Zum Militärkassationsgericht möchte ich der Vollständigkeit halber hier nur einfach kurz erwähnen, dass wir mangels Unterlagen für das Geschäftsjahr 2022 den Geschäftsbericht erneut noch nicht prüfen konnten und auch nicht Bericht erstatten können.
Ich komme zur Geschäftsverteilung bei den eidgenössischen Gerichten. Alle Gerichte haben im Berichtsjahr verschiedene von den GPK in einem Bericht vom Juni 2021 verlangten Massnahmen zur Verbesserung der Transparenz bei der Spruchkörperbildung umgesetzt. Besonders erwähnenswert ist die Tatsache, dass beispielsweise das Bundesgericht auf seiner Website die Parteizugehörigkeit der Richterinnen und Richter wieder aufführt, die verschiedenen Gerichte ihre entsprechenden Reglemente angepasst haben und das Bundesverwaltungsgericht ein Spruchkörper-Controlling eingeführt hat. Erwähnenswert ist auch, dass der Generalsekretär des Bundesgerichtes künftig zusammen mit den erstinstanzlichen Gerichten ein Reporting über die Bildung der Spruchkörper erstellen wird. Die GPK wird die Umsetzung dieser Massnahmen weiterverfolgen.
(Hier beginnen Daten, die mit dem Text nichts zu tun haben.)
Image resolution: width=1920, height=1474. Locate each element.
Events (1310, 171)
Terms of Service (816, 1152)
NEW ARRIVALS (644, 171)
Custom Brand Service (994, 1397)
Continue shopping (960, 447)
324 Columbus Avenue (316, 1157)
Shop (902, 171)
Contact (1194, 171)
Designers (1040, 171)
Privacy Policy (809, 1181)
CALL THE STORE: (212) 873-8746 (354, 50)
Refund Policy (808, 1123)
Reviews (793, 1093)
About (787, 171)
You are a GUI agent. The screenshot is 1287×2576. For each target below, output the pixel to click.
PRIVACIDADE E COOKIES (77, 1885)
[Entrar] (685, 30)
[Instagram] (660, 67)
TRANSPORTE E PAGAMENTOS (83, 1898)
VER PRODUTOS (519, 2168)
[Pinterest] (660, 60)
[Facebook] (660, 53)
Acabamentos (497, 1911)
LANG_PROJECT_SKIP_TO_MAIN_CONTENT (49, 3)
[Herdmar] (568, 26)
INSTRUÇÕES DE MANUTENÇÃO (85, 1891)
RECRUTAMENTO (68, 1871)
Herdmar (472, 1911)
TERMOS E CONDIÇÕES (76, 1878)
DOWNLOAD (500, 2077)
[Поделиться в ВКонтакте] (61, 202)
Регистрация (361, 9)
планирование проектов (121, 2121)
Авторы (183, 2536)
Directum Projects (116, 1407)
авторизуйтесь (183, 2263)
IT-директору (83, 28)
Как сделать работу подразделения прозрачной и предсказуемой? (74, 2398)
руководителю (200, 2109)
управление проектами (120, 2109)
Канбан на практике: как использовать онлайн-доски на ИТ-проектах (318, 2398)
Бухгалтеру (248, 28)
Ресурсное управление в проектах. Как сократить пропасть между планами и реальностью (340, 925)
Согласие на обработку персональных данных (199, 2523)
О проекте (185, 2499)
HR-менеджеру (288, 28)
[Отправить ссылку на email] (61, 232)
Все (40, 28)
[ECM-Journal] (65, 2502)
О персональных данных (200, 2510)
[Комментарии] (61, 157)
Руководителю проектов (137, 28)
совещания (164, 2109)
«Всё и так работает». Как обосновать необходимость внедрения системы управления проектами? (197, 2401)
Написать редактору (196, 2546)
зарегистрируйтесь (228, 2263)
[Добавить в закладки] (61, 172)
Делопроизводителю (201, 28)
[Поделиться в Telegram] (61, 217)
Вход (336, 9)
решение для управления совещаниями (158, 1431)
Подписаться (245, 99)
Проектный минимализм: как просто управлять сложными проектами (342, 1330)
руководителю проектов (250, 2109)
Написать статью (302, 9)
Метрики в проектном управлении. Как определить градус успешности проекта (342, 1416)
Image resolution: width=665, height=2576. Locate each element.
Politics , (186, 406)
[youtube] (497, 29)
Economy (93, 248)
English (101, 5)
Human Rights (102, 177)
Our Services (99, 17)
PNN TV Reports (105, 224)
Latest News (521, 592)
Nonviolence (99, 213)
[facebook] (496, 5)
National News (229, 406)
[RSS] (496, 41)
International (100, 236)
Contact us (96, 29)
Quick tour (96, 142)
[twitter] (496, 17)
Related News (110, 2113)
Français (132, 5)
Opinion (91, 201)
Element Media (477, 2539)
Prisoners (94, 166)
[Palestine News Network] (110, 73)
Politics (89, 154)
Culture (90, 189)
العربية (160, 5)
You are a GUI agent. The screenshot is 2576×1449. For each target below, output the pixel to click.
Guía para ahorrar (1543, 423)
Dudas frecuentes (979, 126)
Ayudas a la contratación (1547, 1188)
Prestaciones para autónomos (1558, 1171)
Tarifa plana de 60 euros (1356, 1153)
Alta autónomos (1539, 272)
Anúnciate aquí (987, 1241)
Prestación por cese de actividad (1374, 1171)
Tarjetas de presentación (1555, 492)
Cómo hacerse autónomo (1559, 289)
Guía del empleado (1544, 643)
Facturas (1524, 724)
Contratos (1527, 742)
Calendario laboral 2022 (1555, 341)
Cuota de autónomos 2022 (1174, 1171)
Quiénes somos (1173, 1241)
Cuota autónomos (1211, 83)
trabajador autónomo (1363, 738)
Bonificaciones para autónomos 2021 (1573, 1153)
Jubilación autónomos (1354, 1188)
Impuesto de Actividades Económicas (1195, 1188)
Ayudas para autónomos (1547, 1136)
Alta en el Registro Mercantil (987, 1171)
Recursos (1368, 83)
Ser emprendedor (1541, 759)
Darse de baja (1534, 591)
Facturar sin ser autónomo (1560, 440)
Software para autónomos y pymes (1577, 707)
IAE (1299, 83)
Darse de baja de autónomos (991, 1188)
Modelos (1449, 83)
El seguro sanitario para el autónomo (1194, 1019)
Nun zum letzten Punkt, zur Aufsichtsfunktion des Bundesgerichtes: Im Verlaufe des Berichtsjahres hat sich die Subkommission Gerichte/Bundesanwaltschaft der GPK intensiv mit der Verwaltungskommission des Bundesgerichtes über ihre Aufsichtsfunktion gegenüber den erstinstanzlichen Bundesgerichten ausgetauscht. Gemäss Artikel 1 Absatz 2 des Bundesgesetzes über das Bundesgericht übt das Bundesgericht die Aufsicht über die Geschäftsführung des Bundesstrafgerichtes, des Bundesverwaltungsgerichtes und des Bundespatentgerichtes aus. Das Bundesgericht interpretiert diesen Auftrag dahin gehend, dass die Aufsicht lediglich eine Organaufsicht, eine institutionelle Aufsicht ist und dass es sich bei dieser Aufgabe nicht um eine Dienstaufsicht oder Disziplinaraufsicht über die Richterinnen und Richter handle. In einigen Fällen der letzten Zeit war es schwierig, diese Grenzziehung vorzunehmen, insbesondere weil Fehlleistungen einzelner Richterinnen und Richter auch das rechtsstaatliche Funktionieren des Gerichtes infrage stellen können. Zudem kennt das heutige Recht lediglich die Maximalsanktion der Abberufung oder Nichtwiederwahl, wenn eine Richterperson vorsätzlich oder grobfahrlässig die Amtspflichten schwer verletzt oder die Fähigkeit, das Amt auszuüben, auf[NB]Dauer[NB]verloren[NB]hat.[NB]Das[NB]führt[NB]zu unbefriedigenden Situationen.
Die GPK wird dieses Aufsichtsthema im Verlaufe der nächsten Zeit weiterbearbeiten, unter Einbezug der Frage, ob nebst der Oberaufsicht auch eine Aufsicht über das Bundesgericht eingeführt werden soll.
Abschliessend möchte ich im Namen der GPK und des Parlamentes dem abwesenden Bundesgerichtspräsidenten, Yves Donzallaz, und dem anwesenden Vizepräsidenten, François Chaix, und ihrem Team für die Arbeit im vergangenen Jahr ganz herzlich danken. [PAGE 1241]
Im Namen der GPK-N und insbesondere der Subkommission Gerichte/Bundesanwaltschaft bitte ich Sie, den Jahresbericht des Bundesgerichtes zu genehmigen.